_EXERCISE PROMPT:_ Please rewrite the entries from the line holding "The width and" through the end, both ends included, with "screenshot" changed to "image" and everything else the same. Leave the pictures out of your answer.

_INFORMATION:_
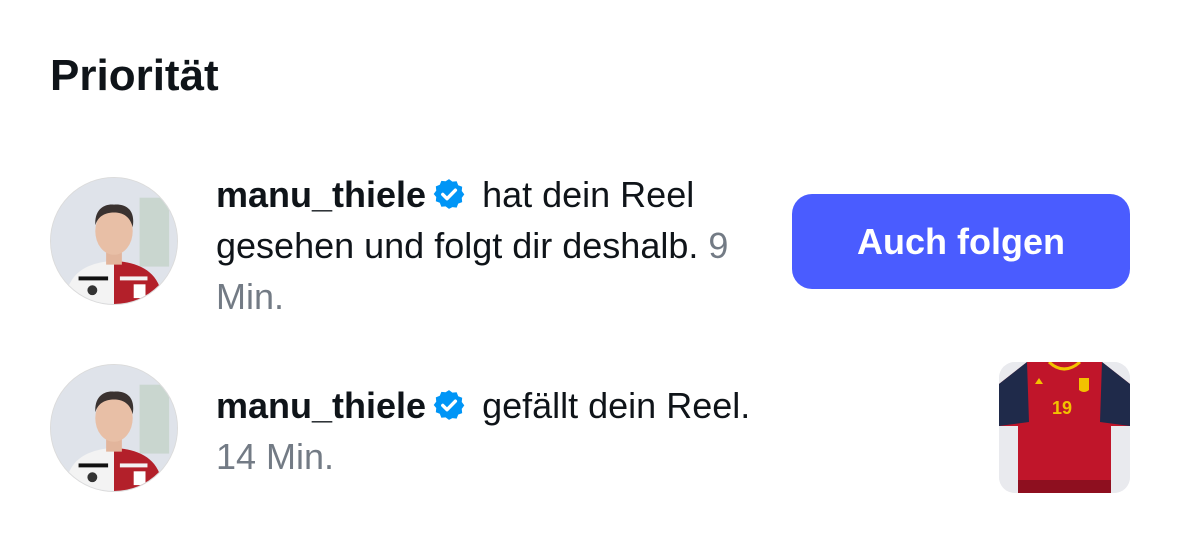 The height and width of the screenshot is (560, 1178). What do you see at coordinates (276, 456) in the screenshot?
I see `timestamp: 14 Min.` at bounding box center [276, 456].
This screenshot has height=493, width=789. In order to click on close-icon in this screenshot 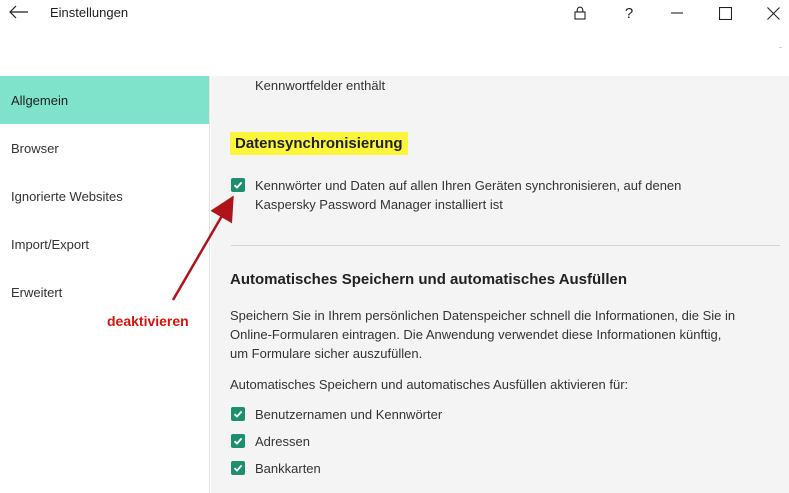, I will do `click(773, 13)`.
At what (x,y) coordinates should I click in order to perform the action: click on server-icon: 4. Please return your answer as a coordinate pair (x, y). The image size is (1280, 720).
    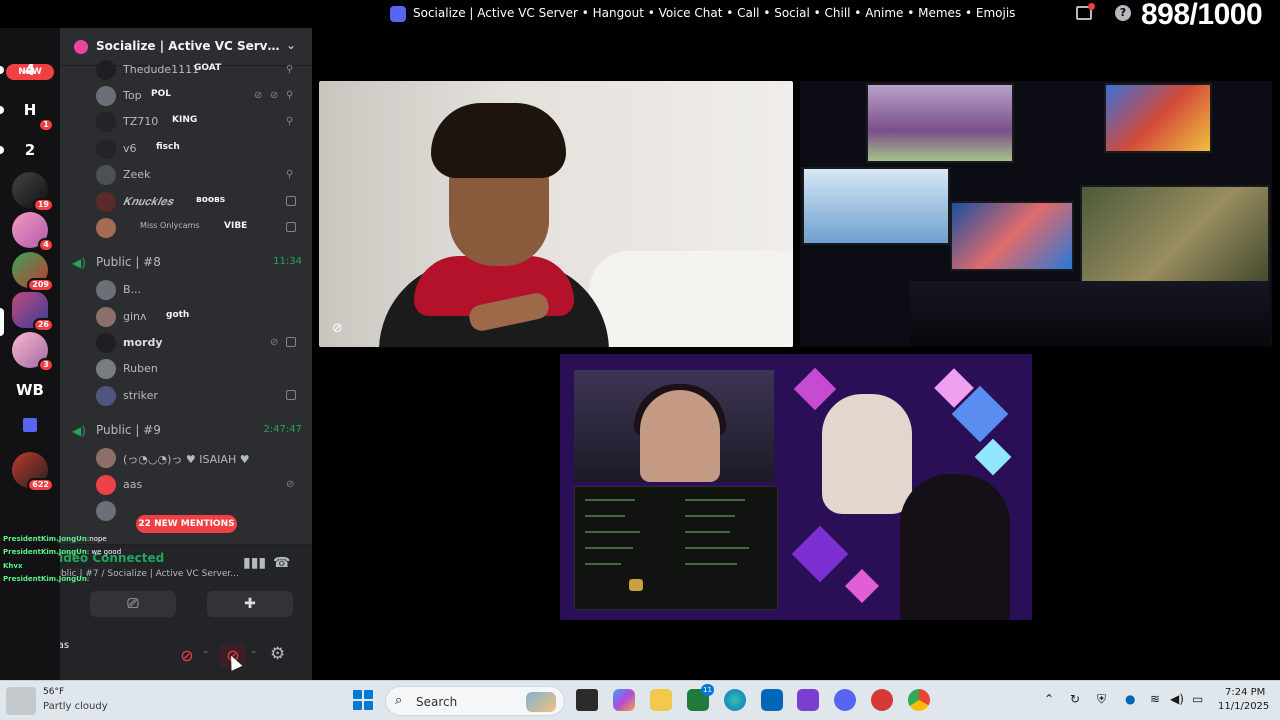
    Looking at the image, I should click on (33, 232).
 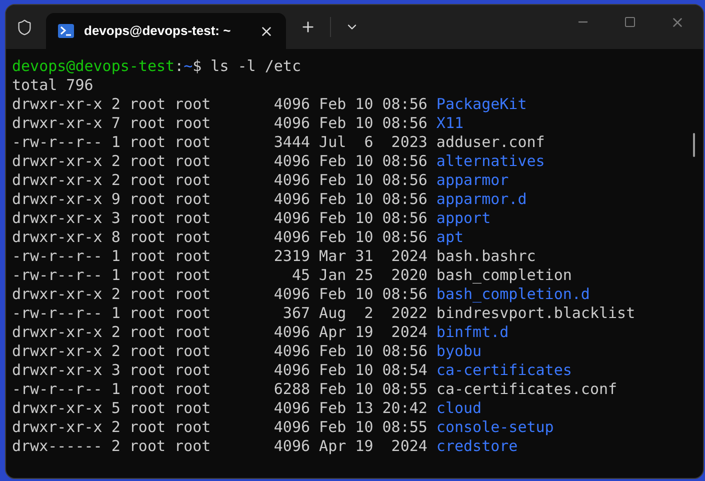 What do you see at coordinates (220, 428) in the screenshot?
I see `file-listing: drwxr-xr-x 2 root root 4096 Feb 10 08:55` at bounding box center [220, 428].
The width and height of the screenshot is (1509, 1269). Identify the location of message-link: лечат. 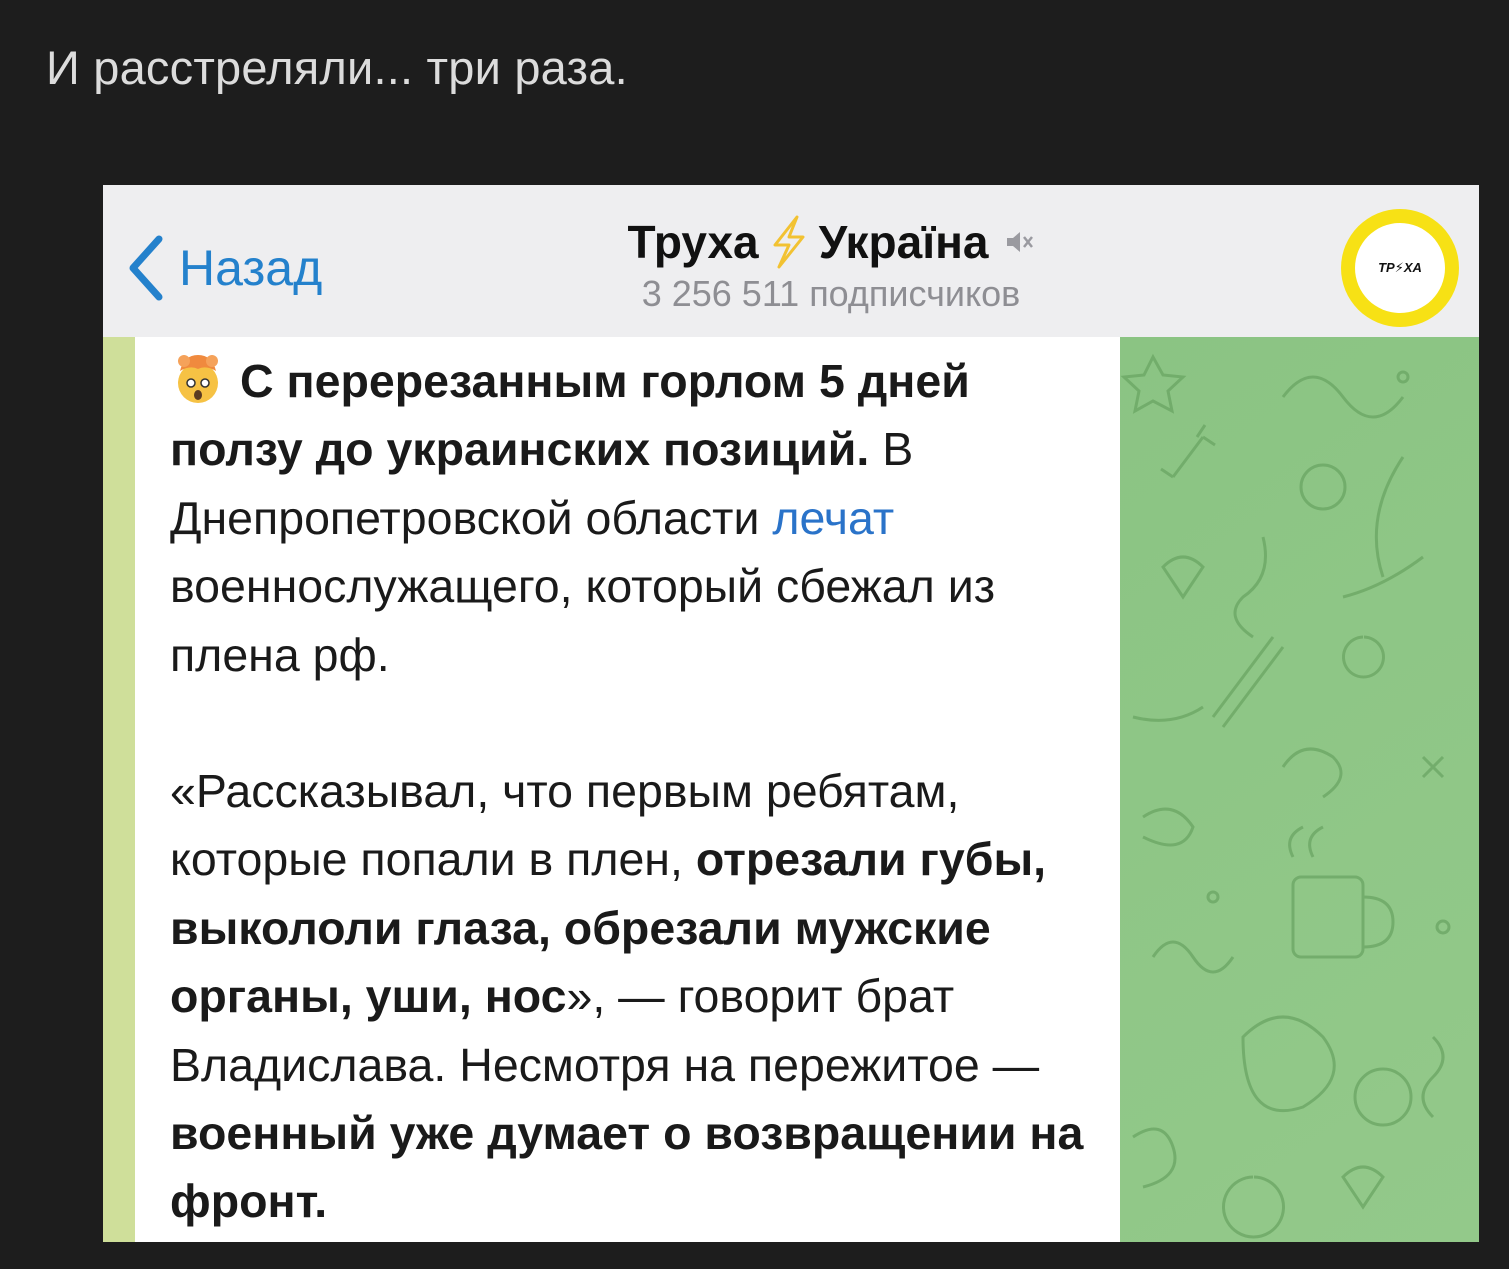
(833, 518).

_ANSWER BOX:_
The width and height of the image is (1509, 1269). Identify the location of message-link: лечат. 
(833, 518).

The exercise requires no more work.